FIN 4520 - INTEREST RATE PATTERNS



Risk structure of interest rates



Default risk

Liquidity risk

Taxes: coupon payments on municipal bonds are exempt from federal income tax.



Term structure of interest rates



Basic properties:



1. Yields are typically higher on longer-maturity bonds.

2. Interest rates on bonds of different maturities tend to move together.

3. Yield curves usually slope upward [downward] when short-term interest rates are low [high].



Why? Four theories:



Expectations hypothesis

Segmented markets theory

Preferred habitat theory

Liquidity premium theory



Expectations hypothesis:



Predicts long-term interest rates = average expected future short-term interest rates.

Assumes all maturities are perfect substitutes for each other.

Can't explain property #1.



Segmented markets theory:



Assumes each maturity has its own supply and demand; investors prefer short maturities.

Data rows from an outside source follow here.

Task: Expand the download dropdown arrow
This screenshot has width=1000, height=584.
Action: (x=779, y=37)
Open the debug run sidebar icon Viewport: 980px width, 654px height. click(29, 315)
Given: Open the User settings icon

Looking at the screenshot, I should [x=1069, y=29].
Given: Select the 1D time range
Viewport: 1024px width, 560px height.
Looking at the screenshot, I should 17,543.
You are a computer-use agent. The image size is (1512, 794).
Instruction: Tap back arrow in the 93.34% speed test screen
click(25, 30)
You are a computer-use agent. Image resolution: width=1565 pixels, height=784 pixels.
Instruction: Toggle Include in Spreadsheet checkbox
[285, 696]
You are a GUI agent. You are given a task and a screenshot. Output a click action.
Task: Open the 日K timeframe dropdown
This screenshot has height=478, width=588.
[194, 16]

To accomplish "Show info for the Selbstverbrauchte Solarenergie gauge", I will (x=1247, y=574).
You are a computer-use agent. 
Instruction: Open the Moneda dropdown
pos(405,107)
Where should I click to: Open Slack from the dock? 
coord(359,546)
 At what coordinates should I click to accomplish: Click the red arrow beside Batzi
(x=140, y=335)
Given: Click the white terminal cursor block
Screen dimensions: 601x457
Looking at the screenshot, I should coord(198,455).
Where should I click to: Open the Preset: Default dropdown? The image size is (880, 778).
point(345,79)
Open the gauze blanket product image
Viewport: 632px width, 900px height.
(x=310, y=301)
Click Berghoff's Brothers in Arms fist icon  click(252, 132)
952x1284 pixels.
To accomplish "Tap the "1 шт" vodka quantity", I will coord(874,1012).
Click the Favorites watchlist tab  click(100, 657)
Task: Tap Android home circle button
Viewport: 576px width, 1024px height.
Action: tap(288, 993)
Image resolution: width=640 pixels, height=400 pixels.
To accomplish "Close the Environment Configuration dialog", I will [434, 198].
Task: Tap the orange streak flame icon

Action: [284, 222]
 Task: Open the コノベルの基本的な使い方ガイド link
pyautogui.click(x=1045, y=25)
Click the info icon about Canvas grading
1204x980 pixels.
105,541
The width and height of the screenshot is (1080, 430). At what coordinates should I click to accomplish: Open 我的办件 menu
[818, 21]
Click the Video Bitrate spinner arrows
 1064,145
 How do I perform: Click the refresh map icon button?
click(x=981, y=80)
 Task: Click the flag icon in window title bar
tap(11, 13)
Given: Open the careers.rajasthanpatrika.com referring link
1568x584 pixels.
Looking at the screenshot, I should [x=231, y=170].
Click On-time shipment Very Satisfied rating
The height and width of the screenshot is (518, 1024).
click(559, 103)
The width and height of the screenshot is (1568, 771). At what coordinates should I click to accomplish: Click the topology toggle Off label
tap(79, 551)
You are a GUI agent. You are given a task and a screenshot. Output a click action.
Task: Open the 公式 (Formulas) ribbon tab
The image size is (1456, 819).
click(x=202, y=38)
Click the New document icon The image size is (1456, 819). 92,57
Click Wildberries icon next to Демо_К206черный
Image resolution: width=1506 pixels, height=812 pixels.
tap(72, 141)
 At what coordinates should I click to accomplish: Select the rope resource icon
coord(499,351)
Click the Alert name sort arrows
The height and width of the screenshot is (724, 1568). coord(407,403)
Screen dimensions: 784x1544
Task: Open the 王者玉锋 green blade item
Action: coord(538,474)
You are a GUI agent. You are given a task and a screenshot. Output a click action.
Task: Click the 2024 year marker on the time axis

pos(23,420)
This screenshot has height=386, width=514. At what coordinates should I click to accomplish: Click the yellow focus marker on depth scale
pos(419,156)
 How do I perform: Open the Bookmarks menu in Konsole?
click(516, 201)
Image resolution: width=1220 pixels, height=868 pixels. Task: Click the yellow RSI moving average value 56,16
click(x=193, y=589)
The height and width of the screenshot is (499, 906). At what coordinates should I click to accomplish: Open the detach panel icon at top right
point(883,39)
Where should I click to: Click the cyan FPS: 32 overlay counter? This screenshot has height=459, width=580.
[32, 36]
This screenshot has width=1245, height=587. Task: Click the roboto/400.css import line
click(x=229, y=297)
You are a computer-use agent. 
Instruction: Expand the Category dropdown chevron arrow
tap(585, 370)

Can't explain properties 2 and 3.



Preferred habitat theory and liquidity premium theory:



Both combine features of the previous two theories: investors have to be paid a higher return to hold long-maturity bonds (due to higher risk), but there is some linkage across the markets for various maturities.



Both explain all three basic properties.



Both allow us to draw certain conclusions from the shape of the yield curve.